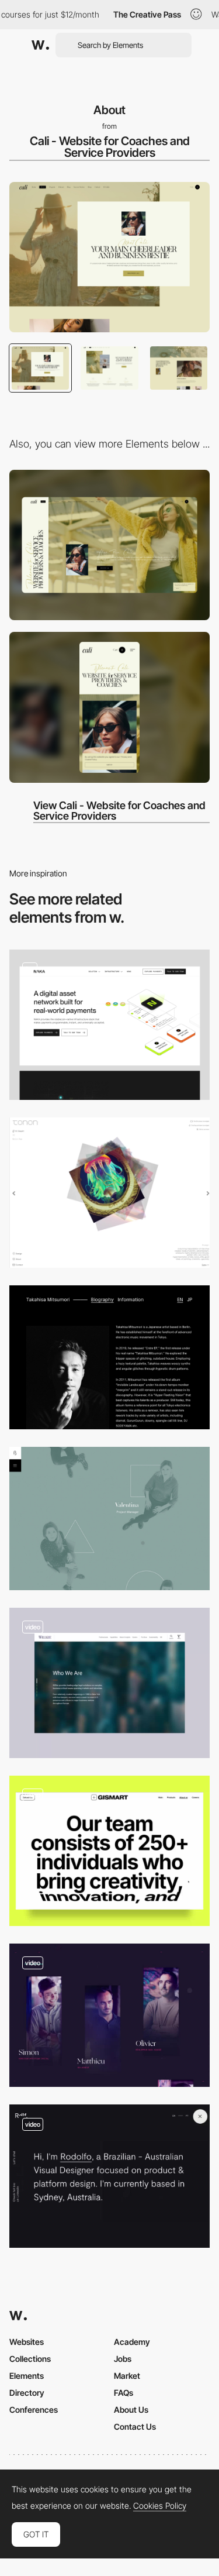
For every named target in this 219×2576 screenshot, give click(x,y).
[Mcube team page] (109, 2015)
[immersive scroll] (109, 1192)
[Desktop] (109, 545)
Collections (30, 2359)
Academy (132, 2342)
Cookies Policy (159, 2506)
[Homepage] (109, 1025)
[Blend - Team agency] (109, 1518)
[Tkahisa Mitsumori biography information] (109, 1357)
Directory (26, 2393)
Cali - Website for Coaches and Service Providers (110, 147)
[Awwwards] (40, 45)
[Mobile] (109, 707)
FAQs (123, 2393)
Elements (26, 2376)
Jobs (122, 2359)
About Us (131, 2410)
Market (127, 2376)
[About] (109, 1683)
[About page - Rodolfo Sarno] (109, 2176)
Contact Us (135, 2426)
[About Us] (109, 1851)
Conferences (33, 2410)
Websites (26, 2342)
...
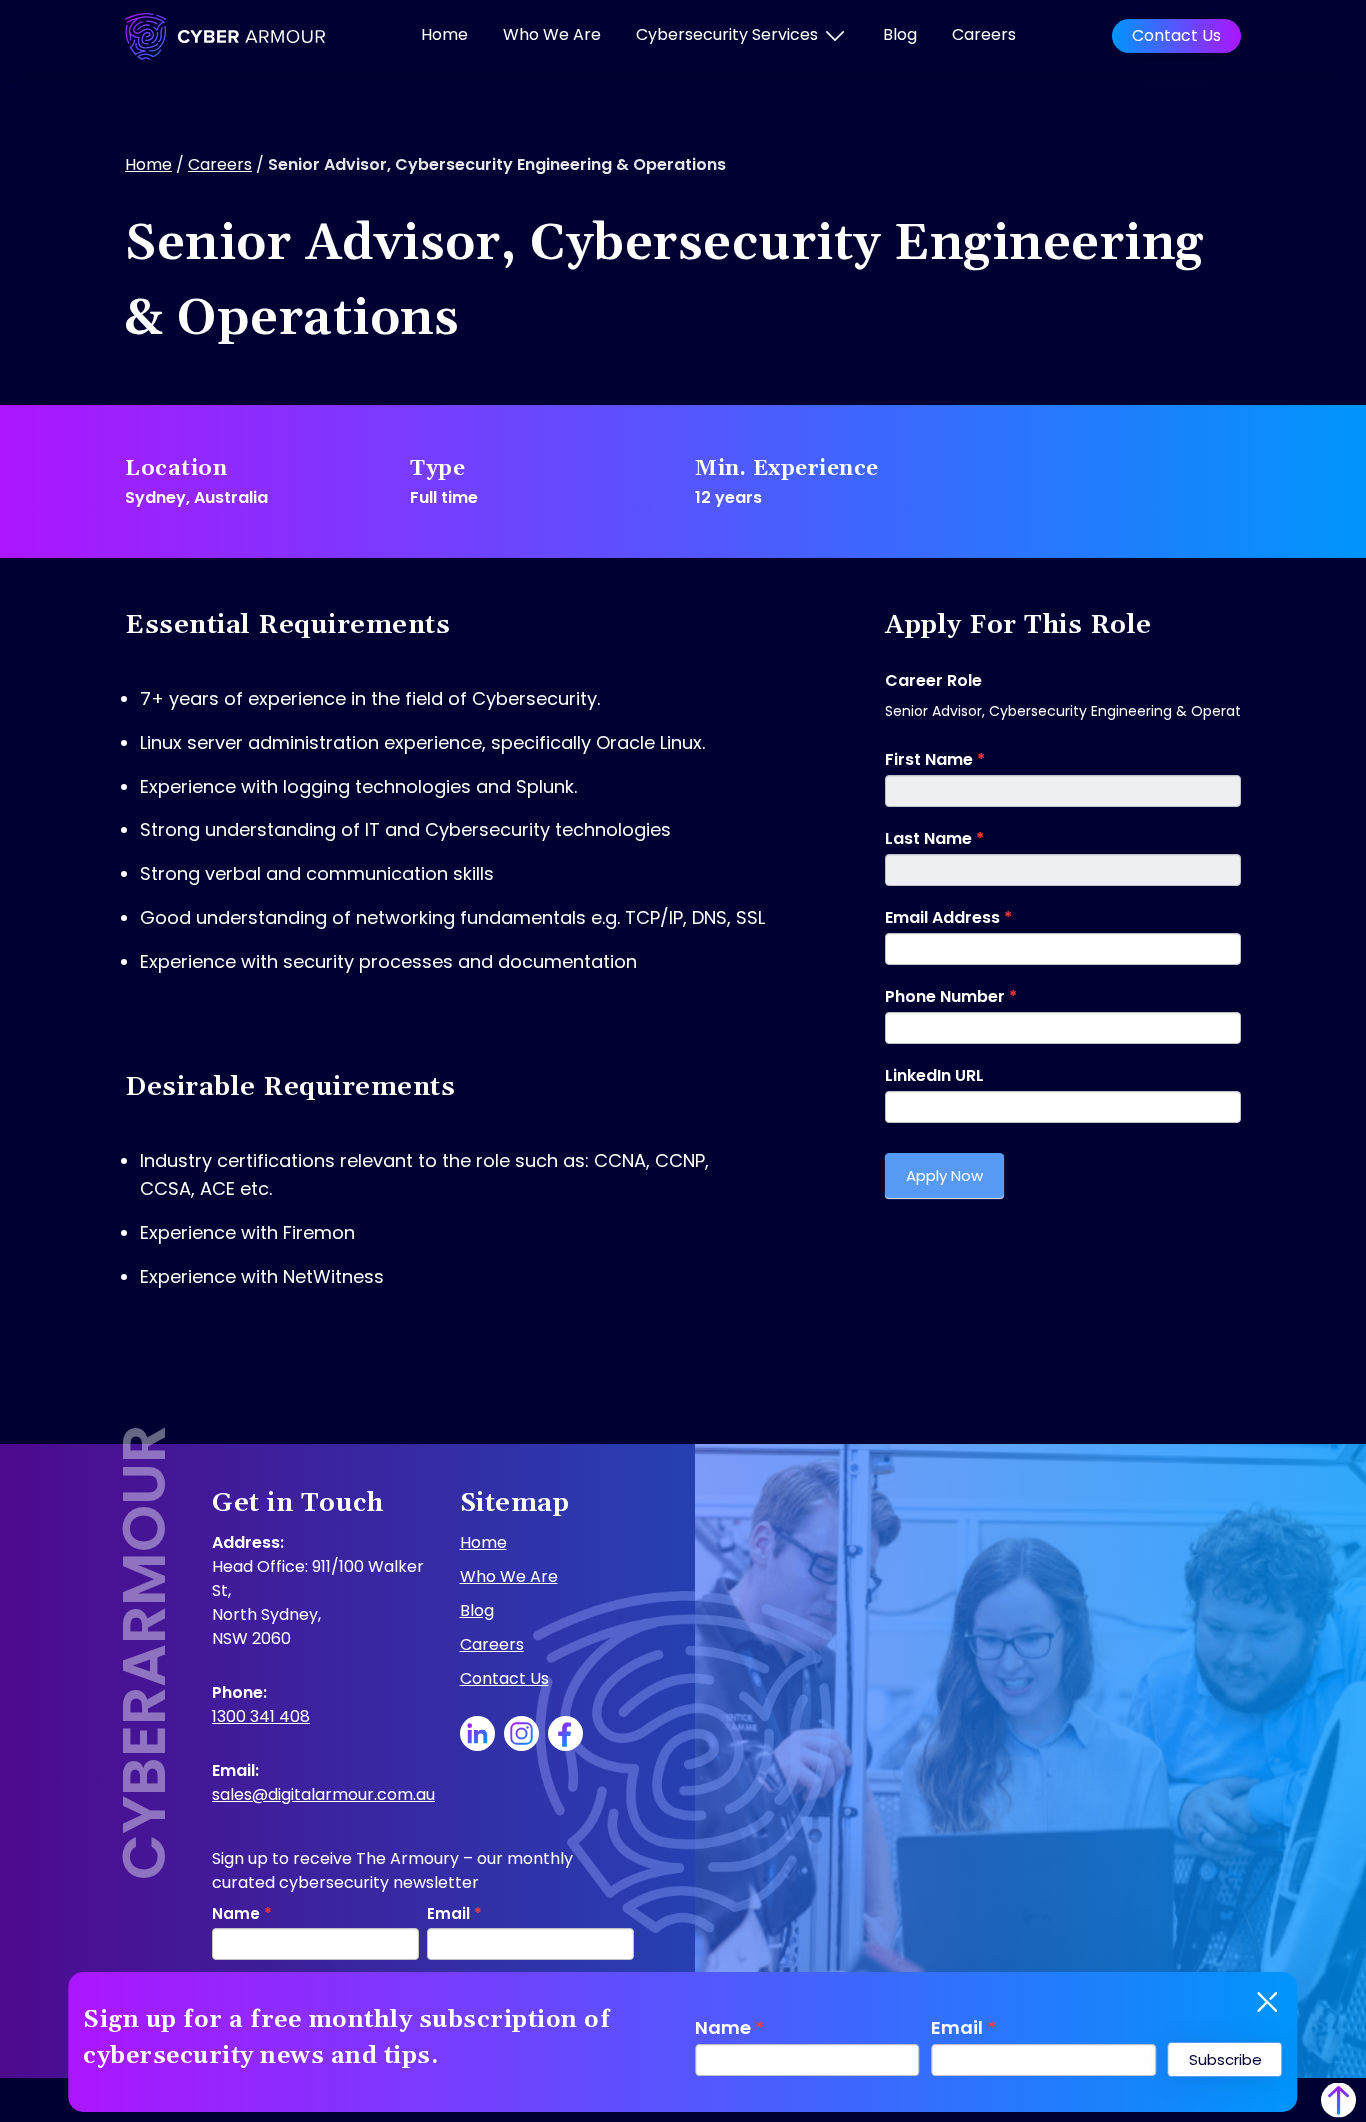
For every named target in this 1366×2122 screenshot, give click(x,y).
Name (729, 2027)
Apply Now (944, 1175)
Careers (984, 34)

> [Your goal]
Above are some lines. Repeat exactly, and only, those from the line that has "[Awwwards] (40, 45)" through the line that has "Conferences (33, 2410)".

> [Worked solution]
[Awwwards] (40, 45)
[Mobile] (109, 707)
FAQs (123, 2393)
Elements (26, 2376)
Jobs (122, 2359)
About Us (131, 2410)
Market (127, 2376)
[About] (109, 1683)
[About page - Rodolfo Sarno] (109, 2176)
Contact Us (135, 2426)
[About Us] (109, 1851)
Conferences (33, 2410)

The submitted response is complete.